2. If step 1 failed then look at https://errors.ubuntu.com/user/ID where ID is the content of file /var/lib/whoopsie/whoopsie-id on the machine. Do you find any links to recent problems on that page? If so then please send the links to us.

3. If step 2 also failed then apply the workaround from bug 994921, reboot, reproduce the crash, and retry step 1.

Please take care to avoid attaching .crash files to bugs as we are unable to process them as file attachments.
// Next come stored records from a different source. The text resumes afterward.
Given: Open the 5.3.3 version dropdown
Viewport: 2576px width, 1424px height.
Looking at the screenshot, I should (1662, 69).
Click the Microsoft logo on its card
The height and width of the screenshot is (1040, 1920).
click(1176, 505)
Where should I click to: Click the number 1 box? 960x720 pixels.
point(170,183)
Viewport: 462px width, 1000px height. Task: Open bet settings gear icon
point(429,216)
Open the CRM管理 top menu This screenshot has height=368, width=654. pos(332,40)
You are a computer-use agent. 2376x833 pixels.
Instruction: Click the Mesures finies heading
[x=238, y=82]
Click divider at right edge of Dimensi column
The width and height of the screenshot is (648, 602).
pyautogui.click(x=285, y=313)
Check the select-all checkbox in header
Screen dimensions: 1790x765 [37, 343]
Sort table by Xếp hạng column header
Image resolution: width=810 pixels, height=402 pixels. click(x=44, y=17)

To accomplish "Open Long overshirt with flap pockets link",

It would also be a security risk for yourself.

Changed in accountsservice (Ubuntu):
status: New → Incomplete
Changed in dbus (Ubuntu):
status: New → Incomplete
Changed in gnome-shell (Ubuntu):
status: New → Incomplete
Revision history for this message
Christian Ehrhardt  (paelzer) wrote :

> Also do you have any gnome-shell/gdm crash collected in /var/crash?

No, just these:
$ ll /var/crash/*.crash
-rw-r----- 1 paelzer whoopsie 3589735 Apr 6 08:34 /var/crash/_usr_bin_gnome-clocks.1000.crash
-rw-r----- 1 paelzer whoopsie 53170176 Apr 8 10:36 /var/crash/_usr_bin_konversation.1000.crash
-rw-r----- 1 paelzer whoopsie 986433 Apr 8 06:09 /var/crash/_usr_lib_x86_64-linux-gnu_libexec_drkonqi.1000.crash

Revision history for this message
Christian Ehrhardt  (paelzer) wrote :

> could you add the journalctl log from that session, that might include some hints

Sure attached here, you see in the initial report and the later comments the time indexes to look out for.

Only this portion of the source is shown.